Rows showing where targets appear
^^^^

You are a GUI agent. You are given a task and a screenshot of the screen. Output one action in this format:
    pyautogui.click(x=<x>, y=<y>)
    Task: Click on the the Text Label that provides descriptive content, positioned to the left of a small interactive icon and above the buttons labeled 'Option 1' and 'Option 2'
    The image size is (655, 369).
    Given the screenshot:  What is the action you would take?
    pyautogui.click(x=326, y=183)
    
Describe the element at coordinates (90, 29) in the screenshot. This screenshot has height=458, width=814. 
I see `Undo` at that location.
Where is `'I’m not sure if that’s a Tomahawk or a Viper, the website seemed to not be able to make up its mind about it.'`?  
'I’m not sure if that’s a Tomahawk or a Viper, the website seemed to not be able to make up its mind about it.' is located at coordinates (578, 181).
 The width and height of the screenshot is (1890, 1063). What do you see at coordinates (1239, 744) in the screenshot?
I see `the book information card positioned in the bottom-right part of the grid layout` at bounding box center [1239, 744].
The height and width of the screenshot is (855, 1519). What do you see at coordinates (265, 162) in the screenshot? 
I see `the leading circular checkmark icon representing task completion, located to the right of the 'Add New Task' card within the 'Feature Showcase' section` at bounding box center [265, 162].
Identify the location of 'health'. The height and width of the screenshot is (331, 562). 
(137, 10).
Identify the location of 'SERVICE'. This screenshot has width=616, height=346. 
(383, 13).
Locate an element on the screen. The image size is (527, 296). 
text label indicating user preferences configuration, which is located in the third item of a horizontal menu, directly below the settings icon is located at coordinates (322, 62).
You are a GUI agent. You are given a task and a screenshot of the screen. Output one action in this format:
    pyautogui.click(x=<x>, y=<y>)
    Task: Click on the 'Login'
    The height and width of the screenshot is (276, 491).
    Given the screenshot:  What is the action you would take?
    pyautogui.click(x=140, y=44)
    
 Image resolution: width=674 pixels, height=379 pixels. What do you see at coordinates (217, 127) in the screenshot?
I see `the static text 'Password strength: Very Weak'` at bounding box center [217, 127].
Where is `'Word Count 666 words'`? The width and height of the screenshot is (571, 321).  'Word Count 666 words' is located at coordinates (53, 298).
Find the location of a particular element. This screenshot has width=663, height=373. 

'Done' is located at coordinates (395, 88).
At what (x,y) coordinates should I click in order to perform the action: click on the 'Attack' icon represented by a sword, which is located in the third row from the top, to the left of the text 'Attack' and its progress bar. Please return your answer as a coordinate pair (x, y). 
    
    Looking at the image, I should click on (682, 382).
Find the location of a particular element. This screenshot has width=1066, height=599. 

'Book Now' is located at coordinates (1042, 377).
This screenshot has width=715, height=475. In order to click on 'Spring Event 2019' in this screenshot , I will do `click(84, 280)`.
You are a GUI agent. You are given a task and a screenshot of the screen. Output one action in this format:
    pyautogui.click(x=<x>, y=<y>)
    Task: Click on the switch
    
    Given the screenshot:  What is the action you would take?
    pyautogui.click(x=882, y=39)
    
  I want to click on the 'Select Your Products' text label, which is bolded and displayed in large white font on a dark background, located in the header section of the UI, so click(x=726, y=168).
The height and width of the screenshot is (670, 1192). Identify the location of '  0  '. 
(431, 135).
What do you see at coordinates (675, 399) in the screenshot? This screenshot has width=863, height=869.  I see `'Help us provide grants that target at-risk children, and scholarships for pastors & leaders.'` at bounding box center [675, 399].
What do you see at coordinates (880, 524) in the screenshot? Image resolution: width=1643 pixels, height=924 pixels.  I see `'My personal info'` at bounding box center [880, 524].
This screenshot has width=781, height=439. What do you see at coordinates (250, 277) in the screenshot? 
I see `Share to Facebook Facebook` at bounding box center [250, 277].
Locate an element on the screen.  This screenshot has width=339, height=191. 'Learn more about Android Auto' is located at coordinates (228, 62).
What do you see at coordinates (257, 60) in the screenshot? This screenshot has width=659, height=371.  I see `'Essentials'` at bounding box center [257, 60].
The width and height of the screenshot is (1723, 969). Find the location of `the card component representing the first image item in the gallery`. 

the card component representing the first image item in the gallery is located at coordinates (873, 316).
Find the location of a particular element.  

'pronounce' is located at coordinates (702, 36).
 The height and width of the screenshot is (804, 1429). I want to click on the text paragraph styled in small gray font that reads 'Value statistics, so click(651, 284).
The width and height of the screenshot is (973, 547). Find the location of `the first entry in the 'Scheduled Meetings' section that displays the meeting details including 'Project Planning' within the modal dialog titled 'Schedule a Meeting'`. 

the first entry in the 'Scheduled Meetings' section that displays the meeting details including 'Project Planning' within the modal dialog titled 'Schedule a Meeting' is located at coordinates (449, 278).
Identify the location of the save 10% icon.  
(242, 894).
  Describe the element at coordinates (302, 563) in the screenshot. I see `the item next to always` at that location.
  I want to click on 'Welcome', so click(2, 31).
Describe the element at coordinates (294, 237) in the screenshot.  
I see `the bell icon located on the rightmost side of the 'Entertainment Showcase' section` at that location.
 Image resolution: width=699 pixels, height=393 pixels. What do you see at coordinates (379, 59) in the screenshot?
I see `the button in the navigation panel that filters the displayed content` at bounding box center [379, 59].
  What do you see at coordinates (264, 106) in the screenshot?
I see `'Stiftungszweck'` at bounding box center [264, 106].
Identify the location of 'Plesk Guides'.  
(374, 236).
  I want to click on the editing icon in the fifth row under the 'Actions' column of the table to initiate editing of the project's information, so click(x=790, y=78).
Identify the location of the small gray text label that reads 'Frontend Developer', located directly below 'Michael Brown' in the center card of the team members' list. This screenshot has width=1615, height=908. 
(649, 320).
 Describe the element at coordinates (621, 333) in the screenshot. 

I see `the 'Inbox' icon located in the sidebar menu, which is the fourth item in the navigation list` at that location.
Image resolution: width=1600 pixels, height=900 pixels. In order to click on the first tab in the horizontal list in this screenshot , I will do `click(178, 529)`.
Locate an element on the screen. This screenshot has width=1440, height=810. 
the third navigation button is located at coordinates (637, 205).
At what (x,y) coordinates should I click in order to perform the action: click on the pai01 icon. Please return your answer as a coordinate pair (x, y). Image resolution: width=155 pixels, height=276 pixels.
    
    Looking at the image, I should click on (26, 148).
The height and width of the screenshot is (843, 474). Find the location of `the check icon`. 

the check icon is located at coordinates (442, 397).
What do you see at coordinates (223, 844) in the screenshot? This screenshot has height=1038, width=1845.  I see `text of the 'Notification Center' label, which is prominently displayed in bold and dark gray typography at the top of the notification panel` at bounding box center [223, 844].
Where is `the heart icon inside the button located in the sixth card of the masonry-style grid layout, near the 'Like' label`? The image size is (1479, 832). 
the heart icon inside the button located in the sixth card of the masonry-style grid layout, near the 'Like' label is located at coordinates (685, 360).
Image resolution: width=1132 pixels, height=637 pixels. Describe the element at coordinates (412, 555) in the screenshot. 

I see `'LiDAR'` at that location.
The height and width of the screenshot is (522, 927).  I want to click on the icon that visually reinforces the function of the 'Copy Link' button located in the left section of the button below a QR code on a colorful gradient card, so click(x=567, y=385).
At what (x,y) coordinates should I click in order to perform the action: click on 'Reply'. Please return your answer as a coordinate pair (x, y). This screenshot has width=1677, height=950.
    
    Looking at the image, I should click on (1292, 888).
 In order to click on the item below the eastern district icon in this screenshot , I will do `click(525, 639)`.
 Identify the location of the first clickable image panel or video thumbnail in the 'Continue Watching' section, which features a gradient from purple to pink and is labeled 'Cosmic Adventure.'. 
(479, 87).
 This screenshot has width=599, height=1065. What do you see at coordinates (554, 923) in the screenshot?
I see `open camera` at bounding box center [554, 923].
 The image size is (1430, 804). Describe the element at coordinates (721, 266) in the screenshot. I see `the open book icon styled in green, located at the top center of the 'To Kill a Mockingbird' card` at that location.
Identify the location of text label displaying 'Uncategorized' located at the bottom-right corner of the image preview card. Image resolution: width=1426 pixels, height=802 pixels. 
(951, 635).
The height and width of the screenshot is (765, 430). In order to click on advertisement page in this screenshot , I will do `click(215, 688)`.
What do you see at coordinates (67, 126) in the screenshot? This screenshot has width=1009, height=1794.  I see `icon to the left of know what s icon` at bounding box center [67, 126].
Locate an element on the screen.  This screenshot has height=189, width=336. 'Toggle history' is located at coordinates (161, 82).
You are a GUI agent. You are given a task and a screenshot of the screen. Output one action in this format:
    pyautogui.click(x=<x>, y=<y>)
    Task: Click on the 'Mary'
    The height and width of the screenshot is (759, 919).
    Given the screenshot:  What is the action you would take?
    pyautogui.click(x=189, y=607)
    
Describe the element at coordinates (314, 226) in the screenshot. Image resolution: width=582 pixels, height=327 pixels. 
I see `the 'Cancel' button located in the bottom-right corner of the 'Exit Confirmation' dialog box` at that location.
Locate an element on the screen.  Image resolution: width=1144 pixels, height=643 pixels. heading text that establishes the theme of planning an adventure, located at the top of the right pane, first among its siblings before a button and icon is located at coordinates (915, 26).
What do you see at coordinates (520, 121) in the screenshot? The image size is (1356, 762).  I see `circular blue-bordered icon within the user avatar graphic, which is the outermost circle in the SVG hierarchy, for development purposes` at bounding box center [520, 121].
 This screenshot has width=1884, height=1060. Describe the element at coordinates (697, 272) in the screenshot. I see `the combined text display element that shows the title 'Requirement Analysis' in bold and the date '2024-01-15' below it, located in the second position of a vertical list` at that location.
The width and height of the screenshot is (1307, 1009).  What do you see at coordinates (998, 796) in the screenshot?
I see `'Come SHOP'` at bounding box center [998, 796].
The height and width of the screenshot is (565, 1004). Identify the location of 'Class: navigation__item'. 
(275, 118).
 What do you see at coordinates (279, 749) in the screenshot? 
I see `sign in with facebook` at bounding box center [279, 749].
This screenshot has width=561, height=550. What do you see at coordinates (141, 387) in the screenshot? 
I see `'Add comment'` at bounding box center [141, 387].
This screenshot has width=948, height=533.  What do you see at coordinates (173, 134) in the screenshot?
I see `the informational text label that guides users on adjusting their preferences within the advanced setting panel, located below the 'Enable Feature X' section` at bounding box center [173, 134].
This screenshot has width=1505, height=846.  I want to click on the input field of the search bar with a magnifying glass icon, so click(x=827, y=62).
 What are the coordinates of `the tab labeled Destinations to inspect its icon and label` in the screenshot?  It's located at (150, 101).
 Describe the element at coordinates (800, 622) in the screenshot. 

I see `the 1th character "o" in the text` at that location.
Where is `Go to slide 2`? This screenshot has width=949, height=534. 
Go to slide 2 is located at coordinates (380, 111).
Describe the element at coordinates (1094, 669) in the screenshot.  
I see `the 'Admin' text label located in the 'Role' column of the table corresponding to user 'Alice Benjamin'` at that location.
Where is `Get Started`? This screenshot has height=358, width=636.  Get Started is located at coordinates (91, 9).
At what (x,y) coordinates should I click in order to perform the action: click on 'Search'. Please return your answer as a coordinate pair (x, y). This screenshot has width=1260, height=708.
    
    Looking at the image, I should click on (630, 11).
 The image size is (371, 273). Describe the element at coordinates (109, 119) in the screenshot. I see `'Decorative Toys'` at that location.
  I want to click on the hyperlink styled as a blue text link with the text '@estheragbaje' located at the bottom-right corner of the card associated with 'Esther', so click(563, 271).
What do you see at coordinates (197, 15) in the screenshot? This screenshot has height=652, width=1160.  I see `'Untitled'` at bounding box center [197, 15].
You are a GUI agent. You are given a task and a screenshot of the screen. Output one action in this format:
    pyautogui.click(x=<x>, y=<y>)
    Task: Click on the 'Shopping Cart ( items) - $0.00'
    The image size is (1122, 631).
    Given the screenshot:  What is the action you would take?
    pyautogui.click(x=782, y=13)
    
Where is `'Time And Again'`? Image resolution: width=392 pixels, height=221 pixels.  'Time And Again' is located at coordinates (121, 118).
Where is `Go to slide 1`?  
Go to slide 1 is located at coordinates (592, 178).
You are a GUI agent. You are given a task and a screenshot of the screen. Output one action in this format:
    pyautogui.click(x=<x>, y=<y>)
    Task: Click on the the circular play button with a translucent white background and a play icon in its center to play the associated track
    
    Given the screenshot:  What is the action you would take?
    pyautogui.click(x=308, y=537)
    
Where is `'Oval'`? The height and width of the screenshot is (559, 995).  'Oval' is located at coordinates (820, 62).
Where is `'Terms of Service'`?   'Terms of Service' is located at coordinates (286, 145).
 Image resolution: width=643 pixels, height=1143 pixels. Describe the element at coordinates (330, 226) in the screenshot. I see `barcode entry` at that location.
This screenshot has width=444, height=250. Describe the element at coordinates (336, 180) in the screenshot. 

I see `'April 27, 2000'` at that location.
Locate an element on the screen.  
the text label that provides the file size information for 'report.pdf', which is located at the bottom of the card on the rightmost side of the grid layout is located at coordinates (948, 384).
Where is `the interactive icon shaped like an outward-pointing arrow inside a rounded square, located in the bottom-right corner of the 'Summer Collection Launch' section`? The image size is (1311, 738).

^^^^

WHAT IS BEING ASKED ->
Starting at the line that has "The height and width of the screenshot is (522, 927)." and stopping after the line that has "In order to click on the item", write those lines of the data out again with "eastern district icon" swapped for "western district icon". Leave everything else unchanged.

THE RESULT ->
The height and width of the screenshot is (522, 927).  I want to click on the icon that visually reinforces the function of the 'Copy Link' button located in the left section of the button below a QR code on a colorful gradient card, so click(x=567, y=385).
At what (x,y) coordinates should I click in order to perform the action: click on 'Reply'. Please return your answer as a coordinate pair (x, y). This screenshot has width=1677, height=950.
    
    Looking at the image, I should click on (1292, 888).
 In order to click on the item below the western district icon in this screenshot , I will do `click(525, 639)`.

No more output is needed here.